REED, Thomas (Thomas REED; Mr. REED; Mr. T. REED; "Daddy" REED)

Musician, string player (violin, viola, cello, double bass), orchestra leader, professor of music, music class leader, composer, musicseller

Born London, England, 1795; son of Thomas REED and Margaret WESTBROOK

Married (1) Frances GERMAN (? c. 1792-1839), Ss. Philip and Jacob, Bristol, England, 14 July 1816

Married (2) Amelia Ann SMITH (1822-1866), London, England, 1846

Arrived Melbourne, VIC, 8 November 1849 (per Gitana, from London, 14 July)

Died Fitzroy, VIC, 19 June 1871, aged 76 (TROVE tagged by Australharmony)
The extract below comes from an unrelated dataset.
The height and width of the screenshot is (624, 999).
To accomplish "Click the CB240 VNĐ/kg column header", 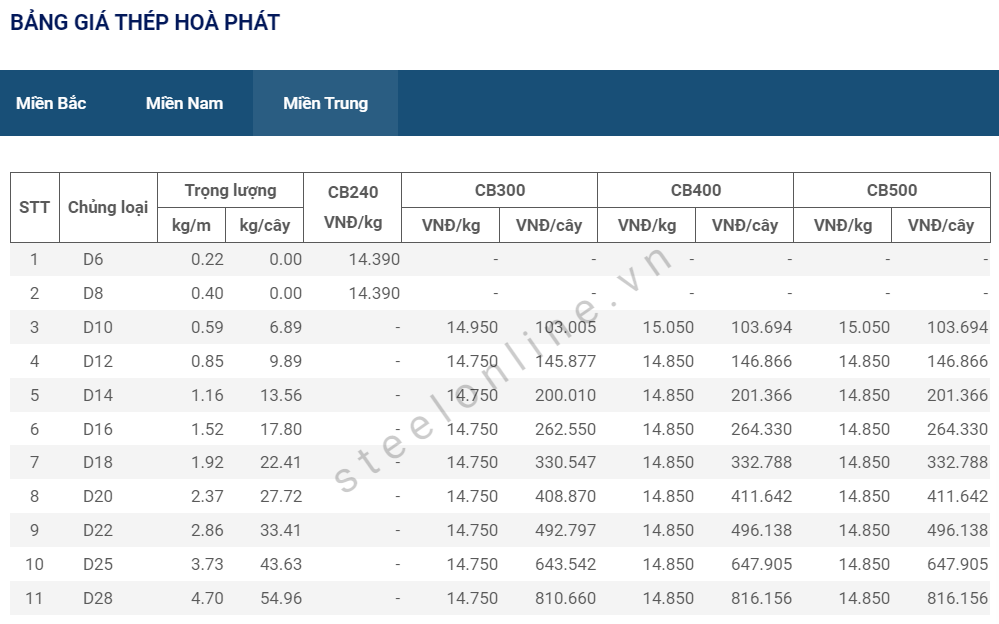I will coord(353,207).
REED, Emma (Emma Martha REED; Mrs. Daniel HARRISON)

Pianist, music teacher

Born England, 27 August 1832; baptised St. Nicholas, Cole Abbey, London, 11 March 1849 [sic]; daughter of Thomas REED and Frances GERMAN

Arrived Melbourne, VIC, 8 November 1849 (per Gitana, from London, 14 July)

Married Daniel HARRISON (1818-1902), St. James's church, Melbourne, VIC, 27 April 1850

Died VIC, 7 March 1915, aged "84" (TROVE tagged by Australharmony)


England to 1849

London, Bristol, and Bath, 1795-1831

Thomas Reed was born in or near London, in or around 1795. He was a son of Thomas Reed and Margaret Westbrook, who had married at St. Matthew's church, Bethnal Green, on 27 August 1791. Thereafter, no documentary record of his earliest years has yet been uncovered.

Aged 21, Reed married Frances German on 14 July 1816, at SS. Philip and Jacob, in Bristol. Their first son, Thomas German Reed (1817-1888), was born in Bristol the following year. At this time, Thomas was probably a member of the orchestra of the Theatre Royal, Bristol.

According to a report at the time of his retirement from the Theatre Royal, Haymarket in London in 1849, Reed was first associated with the band there, in a "subordinate capacity", 30 years earlier, around 1820, during the proprietorship of David Edward Morris.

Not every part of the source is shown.